Start of Block

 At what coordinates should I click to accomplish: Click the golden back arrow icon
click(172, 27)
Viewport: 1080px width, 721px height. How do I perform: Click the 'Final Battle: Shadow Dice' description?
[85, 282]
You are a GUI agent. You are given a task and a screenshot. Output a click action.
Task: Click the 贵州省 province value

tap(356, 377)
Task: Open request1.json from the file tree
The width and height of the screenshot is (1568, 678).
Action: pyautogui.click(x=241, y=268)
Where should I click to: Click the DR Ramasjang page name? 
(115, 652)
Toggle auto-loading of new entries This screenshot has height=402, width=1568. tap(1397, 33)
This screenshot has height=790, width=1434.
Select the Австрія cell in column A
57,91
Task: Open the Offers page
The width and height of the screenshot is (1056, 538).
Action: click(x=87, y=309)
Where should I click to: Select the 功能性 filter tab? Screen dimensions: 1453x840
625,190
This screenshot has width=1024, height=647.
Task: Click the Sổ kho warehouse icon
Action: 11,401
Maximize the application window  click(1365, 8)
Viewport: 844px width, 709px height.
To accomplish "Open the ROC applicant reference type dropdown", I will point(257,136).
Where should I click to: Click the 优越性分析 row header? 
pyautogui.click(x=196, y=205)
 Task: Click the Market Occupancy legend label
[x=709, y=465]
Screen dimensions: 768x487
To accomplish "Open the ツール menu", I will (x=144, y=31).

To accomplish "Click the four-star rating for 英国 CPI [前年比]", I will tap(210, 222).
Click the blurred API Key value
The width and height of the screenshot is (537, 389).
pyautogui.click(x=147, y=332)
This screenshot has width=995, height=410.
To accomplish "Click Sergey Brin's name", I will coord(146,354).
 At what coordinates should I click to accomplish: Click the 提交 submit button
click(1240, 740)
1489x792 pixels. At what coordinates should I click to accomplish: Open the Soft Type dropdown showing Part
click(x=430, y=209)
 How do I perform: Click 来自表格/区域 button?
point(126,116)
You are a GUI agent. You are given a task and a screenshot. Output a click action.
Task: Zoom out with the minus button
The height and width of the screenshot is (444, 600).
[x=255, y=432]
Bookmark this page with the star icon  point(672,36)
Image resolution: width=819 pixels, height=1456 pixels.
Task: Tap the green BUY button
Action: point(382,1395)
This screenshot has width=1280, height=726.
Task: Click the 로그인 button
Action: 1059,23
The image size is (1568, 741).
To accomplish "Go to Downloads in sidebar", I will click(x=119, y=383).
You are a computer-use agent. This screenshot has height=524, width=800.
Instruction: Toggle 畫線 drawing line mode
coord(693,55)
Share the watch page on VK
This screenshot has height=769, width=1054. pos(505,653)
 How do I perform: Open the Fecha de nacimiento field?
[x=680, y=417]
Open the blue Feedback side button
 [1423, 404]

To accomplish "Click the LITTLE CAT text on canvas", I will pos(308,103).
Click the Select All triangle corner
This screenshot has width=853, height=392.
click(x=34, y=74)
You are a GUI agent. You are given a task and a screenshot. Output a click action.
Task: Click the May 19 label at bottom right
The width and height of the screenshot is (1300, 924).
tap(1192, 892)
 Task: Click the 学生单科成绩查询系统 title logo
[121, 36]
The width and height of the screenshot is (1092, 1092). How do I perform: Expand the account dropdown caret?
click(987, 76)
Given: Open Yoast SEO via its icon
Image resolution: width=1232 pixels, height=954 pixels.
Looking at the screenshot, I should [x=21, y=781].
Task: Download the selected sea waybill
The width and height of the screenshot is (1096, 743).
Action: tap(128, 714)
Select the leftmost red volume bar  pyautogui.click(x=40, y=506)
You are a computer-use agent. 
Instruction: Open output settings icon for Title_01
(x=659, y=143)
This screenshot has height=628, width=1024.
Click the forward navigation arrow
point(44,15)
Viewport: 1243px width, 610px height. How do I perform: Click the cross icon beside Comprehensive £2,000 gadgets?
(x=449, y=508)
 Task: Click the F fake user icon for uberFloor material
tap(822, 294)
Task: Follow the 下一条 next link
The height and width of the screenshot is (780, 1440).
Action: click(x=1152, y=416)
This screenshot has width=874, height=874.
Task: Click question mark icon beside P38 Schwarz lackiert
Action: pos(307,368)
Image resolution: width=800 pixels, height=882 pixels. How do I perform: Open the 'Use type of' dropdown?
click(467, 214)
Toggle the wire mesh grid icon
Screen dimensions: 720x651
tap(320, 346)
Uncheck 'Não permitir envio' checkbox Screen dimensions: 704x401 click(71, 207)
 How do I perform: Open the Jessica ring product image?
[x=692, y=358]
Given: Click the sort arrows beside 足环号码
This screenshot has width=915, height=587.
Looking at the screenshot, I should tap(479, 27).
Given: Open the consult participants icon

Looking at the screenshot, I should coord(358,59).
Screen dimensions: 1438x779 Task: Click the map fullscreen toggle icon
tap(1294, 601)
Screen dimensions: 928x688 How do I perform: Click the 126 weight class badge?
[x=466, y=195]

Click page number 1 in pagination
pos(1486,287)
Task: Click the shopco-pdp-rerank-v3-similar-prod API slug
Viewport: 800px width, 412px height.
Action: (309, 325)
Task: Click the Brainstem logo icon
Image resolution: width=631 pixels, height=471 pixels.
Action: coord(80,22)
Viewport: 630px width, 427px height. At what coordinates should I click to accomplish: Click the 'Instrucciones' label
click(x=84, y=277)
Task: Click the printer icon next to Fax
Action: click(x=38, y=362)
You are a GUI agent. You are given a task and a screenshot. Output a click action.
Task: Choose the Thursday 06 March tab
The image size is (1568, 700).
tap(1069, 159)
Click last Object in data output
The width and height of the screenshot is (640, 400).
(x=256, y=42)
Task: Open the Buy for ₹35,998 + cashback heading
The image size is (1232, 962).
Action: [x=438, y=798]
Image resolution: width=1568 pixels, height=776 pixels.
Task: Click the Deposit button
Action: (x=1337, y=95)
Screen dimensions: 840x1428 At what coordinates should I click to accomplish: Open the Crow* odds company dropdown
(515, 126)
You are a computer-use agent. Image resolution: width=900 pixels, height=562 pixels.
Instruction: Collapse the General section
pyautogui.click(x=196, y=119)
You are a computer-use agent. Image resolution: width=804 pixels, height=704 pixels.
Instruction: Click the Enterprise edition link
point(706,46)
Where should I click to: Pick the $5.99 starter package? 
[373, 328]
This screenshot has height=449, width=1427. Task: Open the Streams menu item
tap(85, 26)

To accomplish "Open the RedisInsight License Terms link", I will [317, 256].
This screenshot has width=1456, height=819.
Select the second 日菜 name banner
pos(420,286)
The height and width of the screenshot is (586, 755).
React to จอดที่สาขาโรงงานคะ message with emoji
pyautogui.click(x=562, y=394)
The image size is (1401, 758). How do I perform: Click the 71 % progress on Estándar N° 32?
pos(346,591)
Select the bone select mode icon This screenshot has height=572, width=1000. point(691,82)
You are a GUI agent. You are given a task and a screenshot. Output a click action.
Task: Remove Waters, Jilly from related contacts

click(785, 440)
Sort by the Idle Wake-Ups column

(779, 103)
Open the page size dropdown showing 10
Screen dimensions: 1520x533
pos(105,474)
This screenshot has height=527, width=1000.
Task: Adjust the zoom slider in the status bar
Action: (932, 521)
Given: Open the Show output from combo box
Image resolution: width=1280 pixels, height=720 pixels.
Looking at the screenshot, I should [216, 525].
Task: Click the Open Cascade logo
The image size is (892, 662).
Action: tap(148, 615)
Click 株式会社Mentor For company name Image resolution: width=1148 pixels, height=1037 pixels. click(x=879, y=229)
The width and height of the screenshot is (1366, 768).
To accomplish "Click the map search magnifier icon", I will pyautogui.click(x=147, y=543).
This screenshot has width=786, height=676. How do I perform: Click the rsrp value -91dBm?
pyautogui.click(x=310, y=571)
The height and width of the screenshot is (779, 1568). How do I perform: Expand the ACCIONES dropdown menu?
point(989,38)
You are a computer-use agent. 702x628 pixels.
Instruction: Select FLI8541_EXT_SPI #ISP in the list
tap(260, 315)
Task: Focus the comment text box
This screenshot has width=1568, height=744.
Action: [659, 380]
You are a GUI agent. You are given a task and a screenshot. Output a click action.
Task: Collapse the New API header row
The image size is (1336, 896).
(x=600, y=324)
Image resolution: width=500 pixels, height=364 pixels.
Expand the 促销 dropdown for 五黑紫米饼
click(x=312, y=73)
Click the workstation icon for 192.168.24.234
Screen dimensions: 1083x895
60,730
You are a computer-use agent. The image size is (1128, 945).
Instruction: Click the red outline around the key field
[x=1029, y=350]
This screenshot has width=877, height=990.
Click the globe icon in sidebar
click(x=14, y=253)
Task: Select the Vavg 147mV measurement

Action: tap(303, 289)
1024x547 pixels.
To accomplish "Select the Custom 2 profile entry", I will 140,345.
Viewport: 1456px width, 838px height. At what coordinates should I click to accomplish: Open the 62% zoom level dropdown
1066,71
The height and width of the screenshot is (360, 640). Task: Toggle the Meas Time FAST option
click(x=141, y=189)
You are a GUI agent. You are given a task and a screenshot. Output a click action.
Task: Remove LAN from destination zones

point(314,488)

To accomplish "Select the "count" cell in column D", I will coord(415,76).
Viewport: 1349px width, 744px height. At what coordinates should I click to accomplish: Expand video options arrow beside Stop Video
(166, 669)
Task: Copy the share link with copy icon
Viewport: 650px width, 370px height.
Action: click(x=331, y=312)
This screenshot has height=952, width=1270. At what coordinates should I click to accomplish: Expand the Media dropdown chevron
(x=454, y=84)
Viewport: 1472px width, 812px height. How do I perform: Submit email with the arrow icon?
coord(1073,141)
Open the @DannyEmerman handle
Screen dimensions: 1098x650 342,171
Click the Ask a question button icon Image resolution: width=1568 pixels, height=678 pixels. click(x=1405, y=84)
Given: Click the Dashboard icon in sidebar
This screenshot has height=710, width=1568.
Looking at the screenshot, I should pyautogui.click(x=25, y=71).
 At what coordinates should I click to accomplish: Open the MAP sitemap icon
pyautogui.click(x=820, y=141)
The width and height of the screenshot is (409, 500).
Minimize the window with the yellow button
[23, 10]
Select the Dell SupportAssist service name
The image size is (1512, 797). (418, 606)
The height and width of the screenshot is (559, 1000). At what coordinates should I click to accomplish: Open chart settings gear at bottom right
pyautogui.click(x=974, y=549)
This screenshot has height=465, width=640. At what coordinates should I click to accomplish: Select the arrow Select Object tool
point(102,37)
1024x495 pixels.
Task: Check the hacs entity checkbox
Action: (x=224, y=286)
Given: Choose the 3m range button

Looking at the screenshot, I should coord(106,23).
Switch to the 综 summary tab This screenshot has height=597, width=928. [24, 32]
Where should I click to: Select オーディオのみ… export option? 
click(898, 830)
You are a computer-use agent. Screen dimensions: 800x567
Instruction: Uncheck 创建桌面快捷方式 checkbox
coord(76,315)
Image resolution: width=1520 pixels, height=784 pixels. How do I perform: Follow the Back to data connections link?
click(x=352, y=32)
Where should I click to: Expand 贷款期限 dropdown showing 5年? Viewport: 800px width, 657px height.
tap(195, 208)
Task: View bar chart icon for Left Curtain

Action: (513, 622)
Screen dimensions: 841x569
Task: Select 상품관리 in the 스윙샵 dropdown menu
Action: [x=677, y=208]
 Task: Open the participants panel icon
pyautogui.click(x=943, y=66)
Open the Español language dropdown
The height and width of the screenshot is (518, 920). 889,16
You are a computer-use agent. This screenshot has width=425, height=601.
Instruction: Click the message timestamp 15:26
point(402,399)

End of Block

● What is expected: In the listing above, find the line with "Task: Remove Waters, Jilly" and the line with "Given: Open the Show output from combo box"; output exactly those lines and all lines between them.

● Result of this exercise:
Task: Remove Waters, Jilly from related contacts

click(785, 440)
Sort by the Idle Wake-Ups column

(779, 103)
Open the page size dropdown showing 10
Screen dimensions: 1520x533
pos(105,474)
This screenshot has height=527, width=1000.
Task: Adjust the zoom slider in the status bar
Action: (932, 521)
Given: Open the Show output from combo box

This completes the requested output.